Anders als seine SVP-Kollegen, die regelmässig die von ihnen beobachtete Linkslastigkeit der SRG-Programme geisseln, beobachtet Stahl das Gegenteil: «Ich stelle mit Freude fest, dass die SRG wertkonservativer geworden ist.» Den neuen Slogan «Die Schweiz im Herzen» hält er für glaubwürdig. Das Programm sei in die Breite gegangen. Seine Optik ist stark von der Sportberichterstattung geprägt. Da will er alles am liebsten so erhalten wie es ist. Aber auch ganz allgemein findet er kaum Kritik am Programm. Nur ganz dezent und allgemein sagt er: «Es gibt schon gewisse Sachen, die ich nicht für so weltbewegend halte.»

Gleichzeitig klammert Jürg Stahl die grundlegenden Fragen zum Medienwandel nicht aus. «In der Medientechnologie geht extrem die Post ab, da muss man sich natürlich schon fragen, wie weit ein Unternehmen wie die SRG geschützt werden soll.» Wenn er aber sehe, was die SRG an den Skiweltmeisterschaften in St. Moritz geleistet habe, dann müsse solche Qualität auch in Zukunft erbracht werden können: «Darauf darf die Schweiz stolz sein».

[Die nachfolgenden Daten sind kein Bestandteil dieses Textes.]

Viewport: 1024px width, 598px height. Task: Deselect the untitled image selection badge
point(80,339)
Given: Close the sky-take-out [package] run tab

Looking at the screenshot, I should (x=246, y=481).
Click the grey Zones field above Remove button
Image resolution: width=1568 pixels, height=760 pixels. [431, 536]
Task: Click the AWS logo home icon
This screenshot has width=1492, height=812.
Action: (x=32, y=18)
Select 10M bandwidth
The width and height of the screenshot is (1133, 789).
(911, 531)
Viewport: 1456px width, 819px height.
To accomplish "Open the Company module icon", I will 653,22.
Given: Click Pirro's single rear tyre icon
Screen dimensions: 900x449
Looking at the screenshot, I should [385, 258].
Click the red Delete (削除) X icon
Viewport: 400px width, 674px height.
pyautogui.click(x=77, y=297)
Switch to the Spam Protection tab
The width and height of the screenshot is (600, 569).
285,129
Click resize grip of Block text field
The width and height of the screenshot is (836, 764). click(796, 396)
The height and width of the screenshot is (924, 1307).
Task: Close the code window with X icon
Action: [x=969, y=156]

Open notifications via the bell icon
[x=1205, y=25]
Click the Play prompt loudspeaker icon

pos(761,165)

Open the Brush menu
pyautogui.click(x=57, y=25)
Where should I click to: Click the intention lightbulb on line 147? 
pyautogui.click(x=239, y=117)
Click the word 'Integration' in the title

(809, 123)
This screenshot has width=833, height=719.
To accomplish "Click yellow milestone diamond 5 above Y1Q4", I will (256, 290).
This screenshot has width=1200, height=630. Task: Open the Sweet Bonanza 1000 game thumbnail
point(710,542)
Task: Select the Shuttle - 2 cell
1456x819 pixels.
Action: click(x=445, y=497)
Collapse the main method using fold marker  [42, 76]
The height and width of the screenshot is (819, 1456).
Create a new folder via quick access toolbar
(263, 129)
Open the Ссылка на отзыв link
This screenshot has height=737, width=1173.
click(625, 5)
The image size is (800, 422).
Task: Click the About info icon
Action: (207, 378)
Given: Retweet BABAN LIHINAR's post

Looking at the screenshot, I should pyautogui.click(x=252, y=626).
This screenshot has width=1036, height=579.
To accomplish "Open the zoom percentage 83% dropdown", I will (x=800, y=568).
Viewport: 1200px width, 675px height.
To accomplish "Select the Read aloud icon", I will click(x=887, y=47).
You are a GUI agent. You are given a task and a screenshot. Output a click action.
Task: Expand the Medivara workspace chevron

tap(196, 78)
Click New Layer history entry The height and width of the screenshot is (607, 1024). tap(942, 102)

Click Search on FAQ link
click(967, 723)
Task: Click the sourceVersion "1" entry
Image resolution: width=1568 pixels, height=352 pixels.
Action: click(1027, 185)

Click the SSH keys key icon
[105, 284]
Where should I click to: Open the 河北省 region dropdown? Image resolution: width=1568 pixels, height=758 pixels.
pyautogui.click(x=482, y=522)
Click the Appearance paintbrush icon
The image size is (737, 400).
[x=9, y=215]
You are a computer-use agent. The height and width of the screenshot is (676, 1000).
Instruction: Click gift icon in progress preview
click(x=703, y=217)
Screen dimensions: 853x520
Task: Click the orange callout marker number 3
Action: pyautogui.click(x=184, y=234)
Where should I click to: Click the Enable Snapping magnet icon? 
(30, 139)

Im Hinblick auf die Abstimmung zur No-Billag-Initiative wird Swiss Olympic, wie auch zahlreiche weitere Verbände und Vereine, denen die SRG eine nationale Plattform für ihre Aktivitäten bietet, eine entscheidende Rolle spielen. Denn sie und ihre Mitglieder wissen genau, dass sie für die 460 (und bald nur noch 400) Franken pro Jahr weit mehr erhalten als nur Radio- und TV-Programme. Ob und wie sich Swiss-Olympic-Präsident Stahl in den Abstimmungskampf einmischen wird, will er heute nicht sagen. Unabhängig davon wird sich die Dachorganisation der Schweizer Sportverbände gegen No Billag einsetzen, wie bei Swiss Olympic zu erfahren ist.

Das Dilemma der beiden Hüte, die er trägt – jenen der SRG-kritischen SVP und den anderen der SRG-freundlichen Swiss Olympic –, bringt Jürg Stahl zumindest bis Ende Jahr nicht allzu stark in die Bredouille: Der Nationalratspräsident nimmt bekanntlich nicht an den Abstimmungen teil, es sei denn, er müsste bei Stimmengleichheit den Stichentscheid fällen. Bei der Frage eines von der SVP favorisierten Gegenvorschlags zur No-Billag-Initiative könnte es im Parlament durchaus eng werden. Stahl, der bekennende Pragmatiker, würde als Ratspräsident wohl seiner Partei folgen, wie er das bisher immer gemacht hat bei medienpolitischen Vorlagen und sich dann im Abstimmungskampf als Bürger und Swiss-Olympic-Präsident gegen eine Schwächung der SRG einsetzen.

Leserbeiträge

Walter Leibundgut 07. März 2017, 13:41

Es hat noch Sparpotential
Stahl hat einige Einsparungen erwähnt. Es gibt auch noch andere, zum Beispiel im Sport, und zwar ohne Qualitätsverlust.
Es ist zwar nicht nur bei SRF so, aber die meisten Sender haben vergessen, dass Fernsehen in erster und zweiter Linie vom Bild lebt – und nicht von den bisweilen hanebüchenen Kommentaren.
Meistens völlig überflüssig sind die Co-Kommentatoren. Diese Unsitte ist vor vielen, vielen Jahren von den Franzosen eingeführt worden mit dem Rad-Profi Cyril Guimard. Heute ist der „Mehrwert“ durch diese „Experten“ meistens sehr klein, ganz abgesehen davon, dass einzelne selbst im Dialekt kaum einen Satz korrekt formulieren können. Wenn Sportjournalisten einen „Experten“ benötigen fehlt es ihnen an Fachwissen und sie gehören nicht an ein Mikrofon.
Warum bei Fussballübertragungen zwei Kommentatoren, zwei Moderatoren und einen Interviewer erforderlich sind, konnte ich bis heute nicht herausfinden.

Frank Hofmann 08. März 2017, 10:48

Es gibt nur eine Antwort: Die Staatssender schwimmen im Billag-Geld. Aktuelles Beispiel: Champions League, Napoli vs Real Madrid auf RSI2. Im Studio: ein Moderator, zwei Experten (Trainer und Spieler). In Neapel im Stadion: ein Kommentator, ein Experte. Bei den Welschen ists genau gleich. Das Geld für die Tessiner und die welschen Geldverschleuderer kommt weitgehend von den Deutschschweizer Billag-Zahlenden.